WHAT YOU NEED TO DO -
Exactly the lines from the one containing "Viewport: 1280px width, 720px" through the end of the listing below are required, restated word for word and without pictures.

##### DATA LISTING #####

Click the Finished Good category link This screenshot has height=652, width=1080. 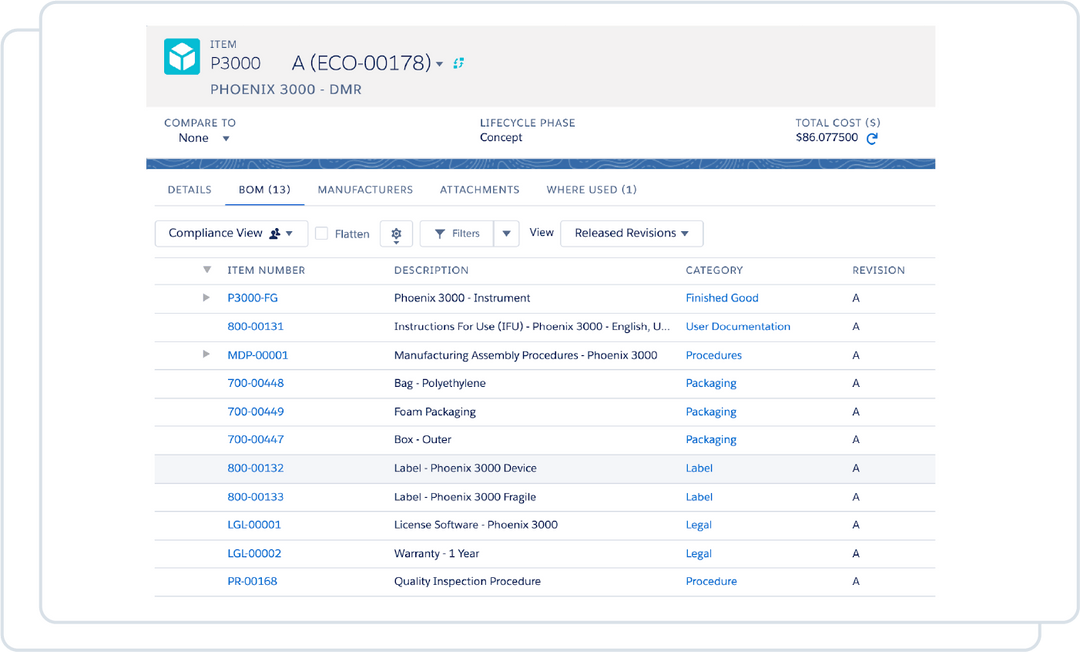tap(722, 297)
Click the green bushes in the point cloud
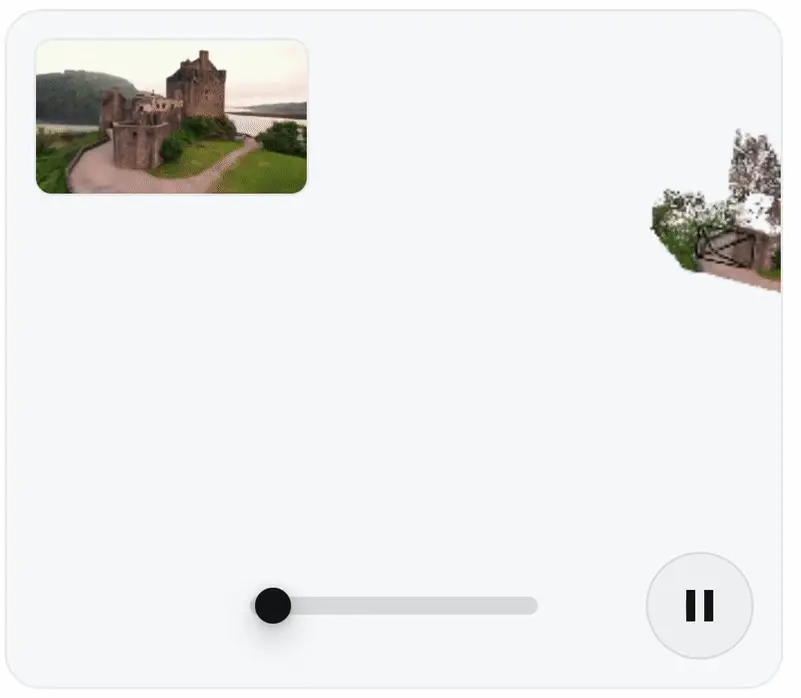This screenshot has width=801, height=698. 677,227
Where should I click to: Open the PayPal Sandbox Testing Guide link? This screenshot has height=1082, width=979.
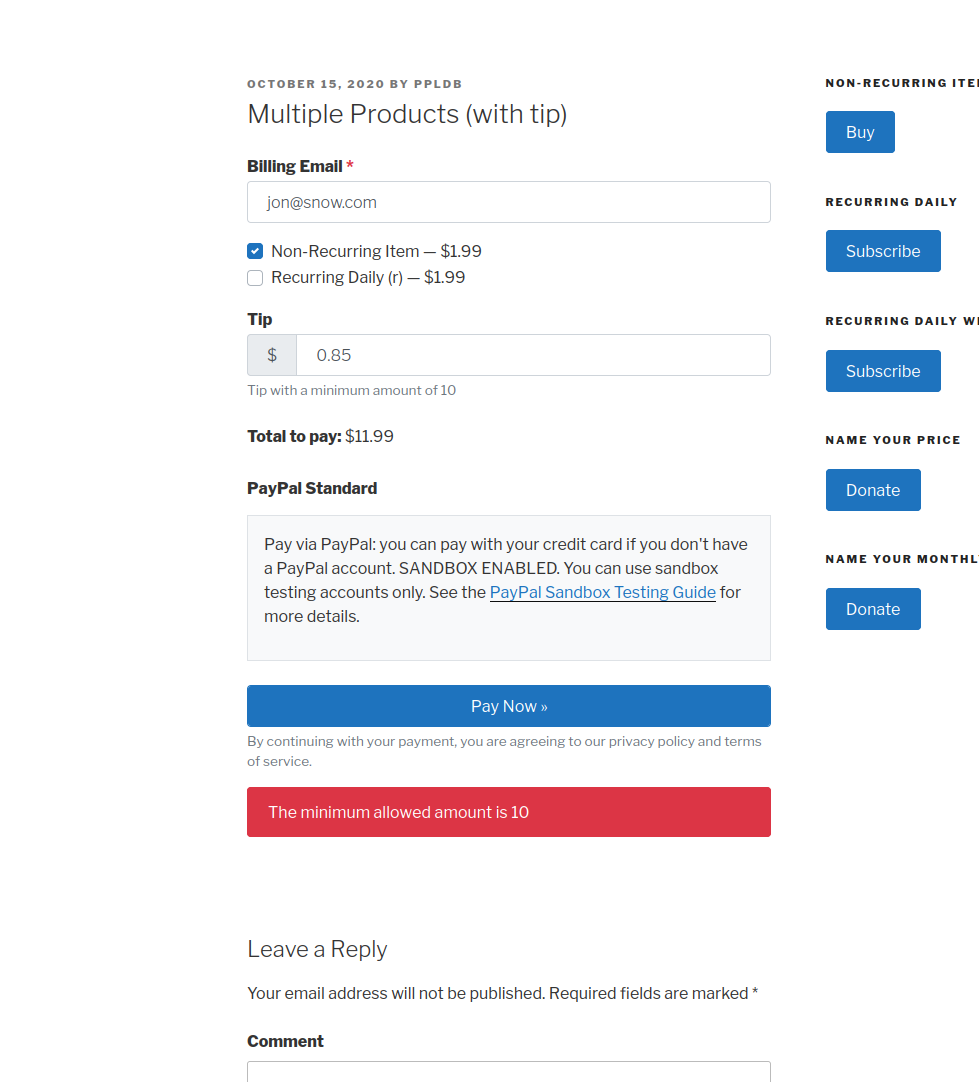pos(602,592)
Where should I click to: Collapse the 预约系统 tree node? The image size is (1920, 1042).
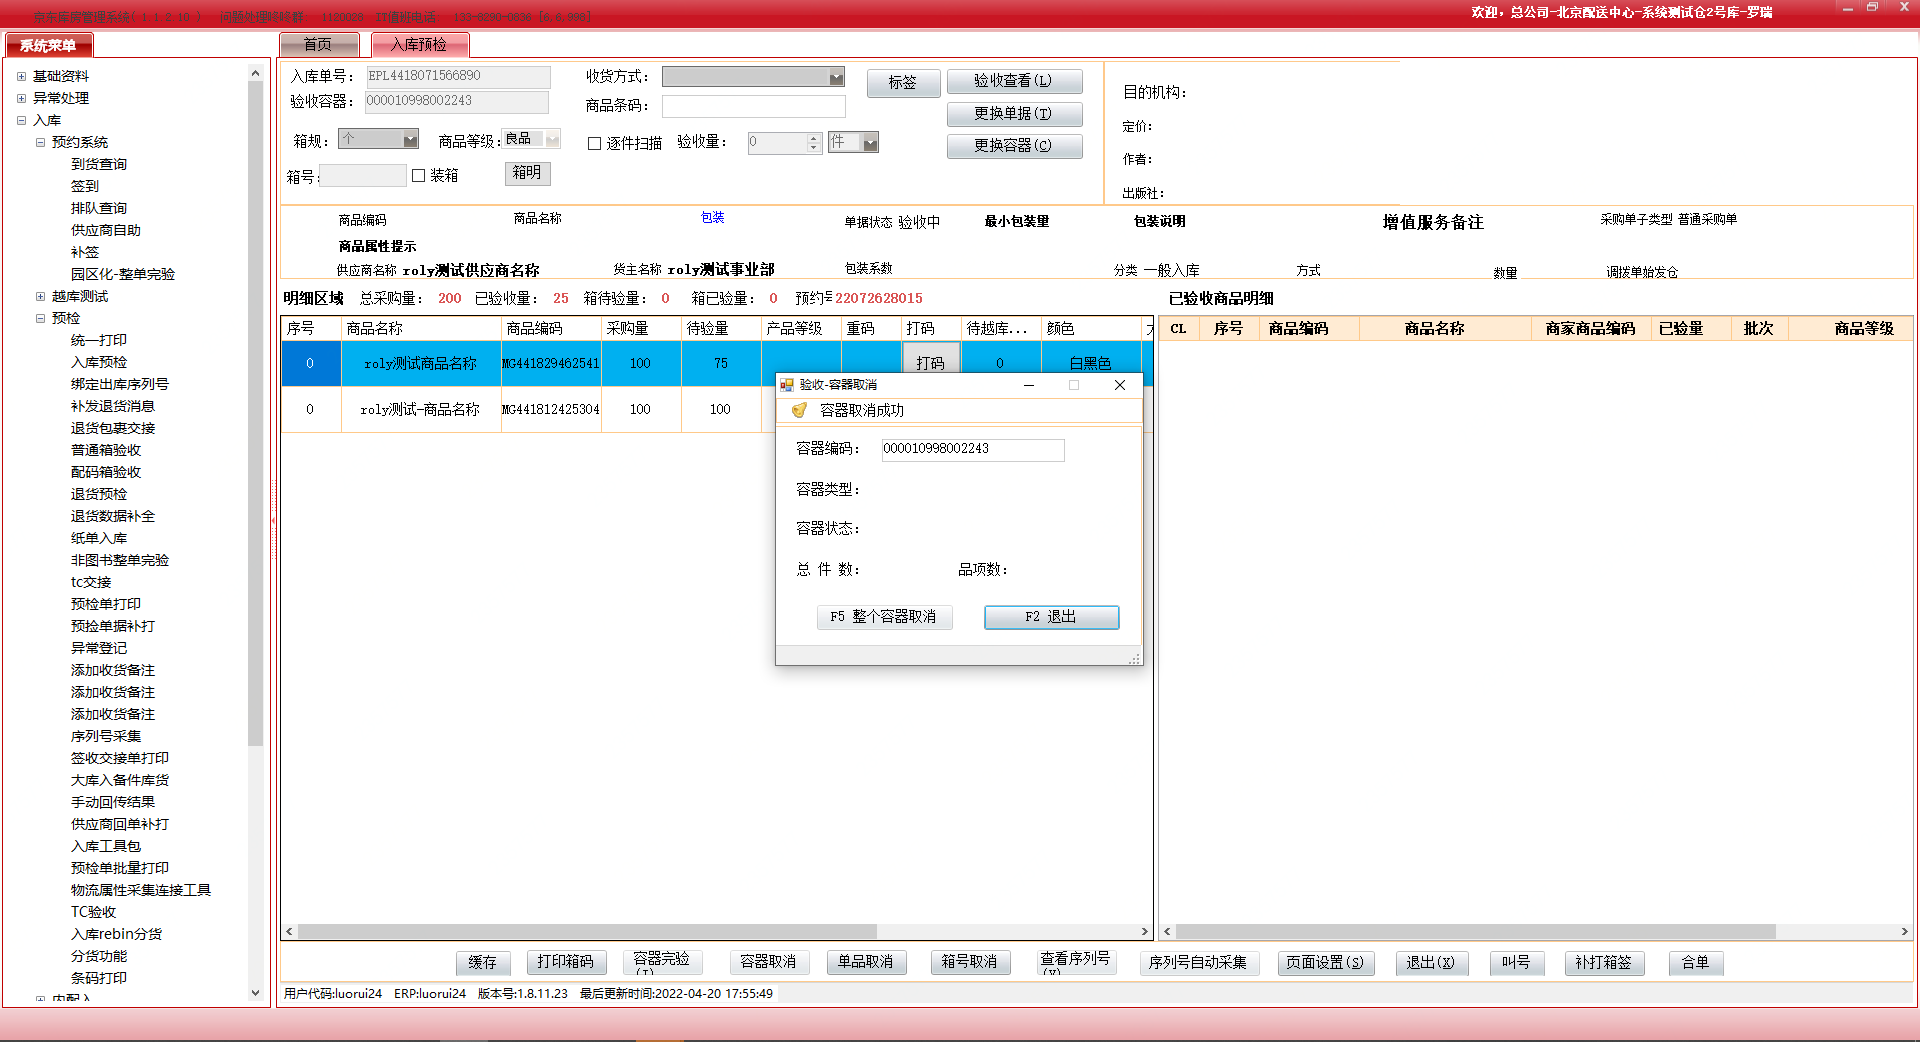click(40, 142)
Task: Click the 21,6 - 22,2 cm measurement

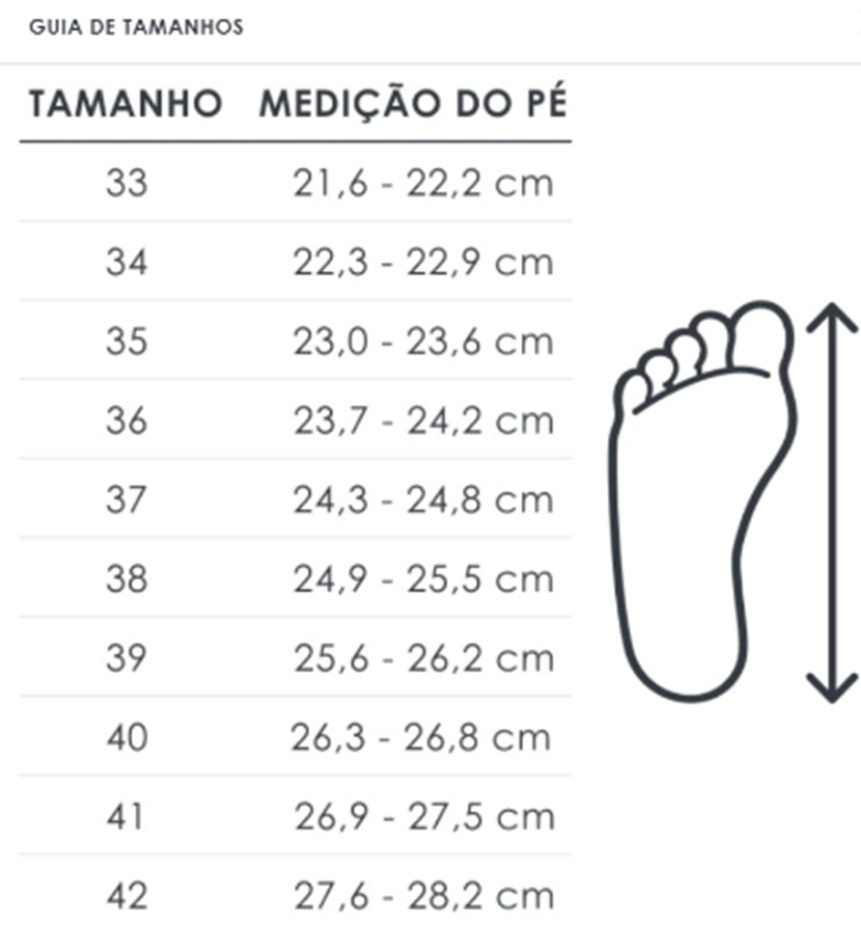Action: pyautogui.click(x=423, y=183)
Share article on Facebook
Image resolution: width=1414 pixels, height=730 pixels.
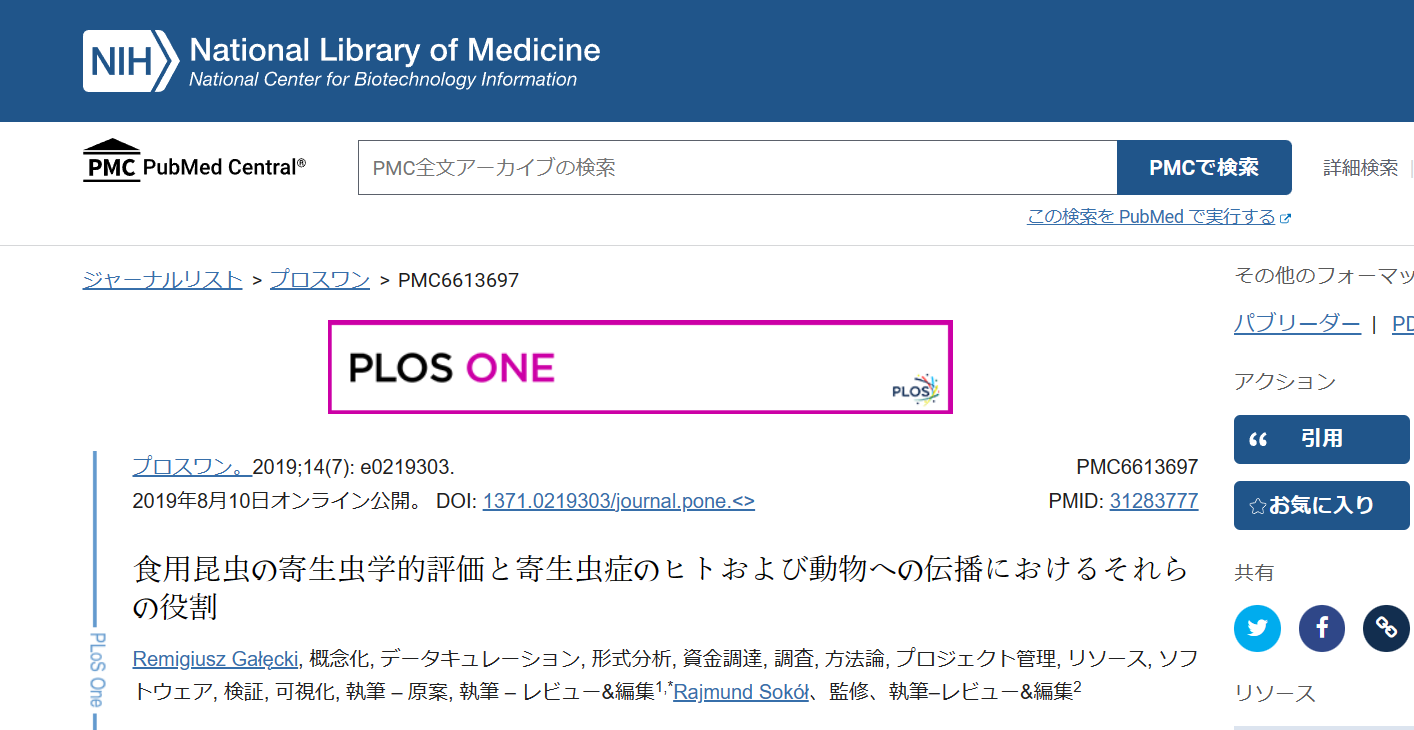(x=1322, y=628)
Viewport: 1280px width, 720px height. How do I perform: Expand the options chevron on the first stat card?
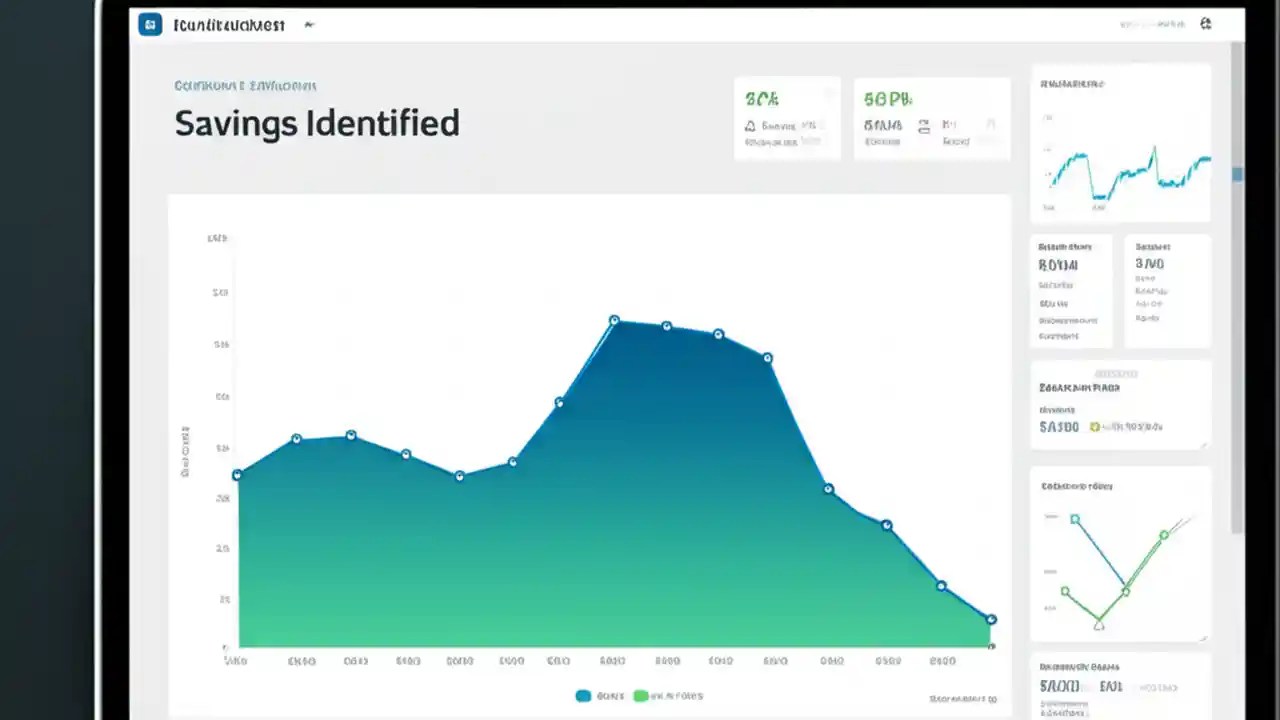[829, 93]
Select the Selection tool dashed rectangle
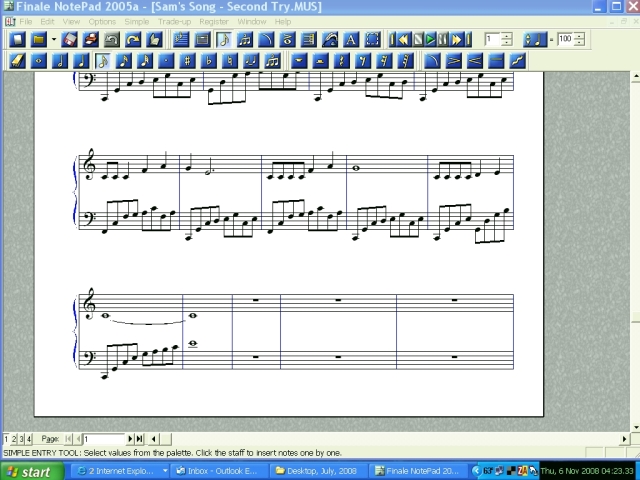 372,40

#####

WRITTEN REPLY -
Viewport: 1280px width, 720px height. How do I perform: Expand the options chevron on the first stat card?
[829, 93]
Select the Selection tool dashed rectangle
 372,40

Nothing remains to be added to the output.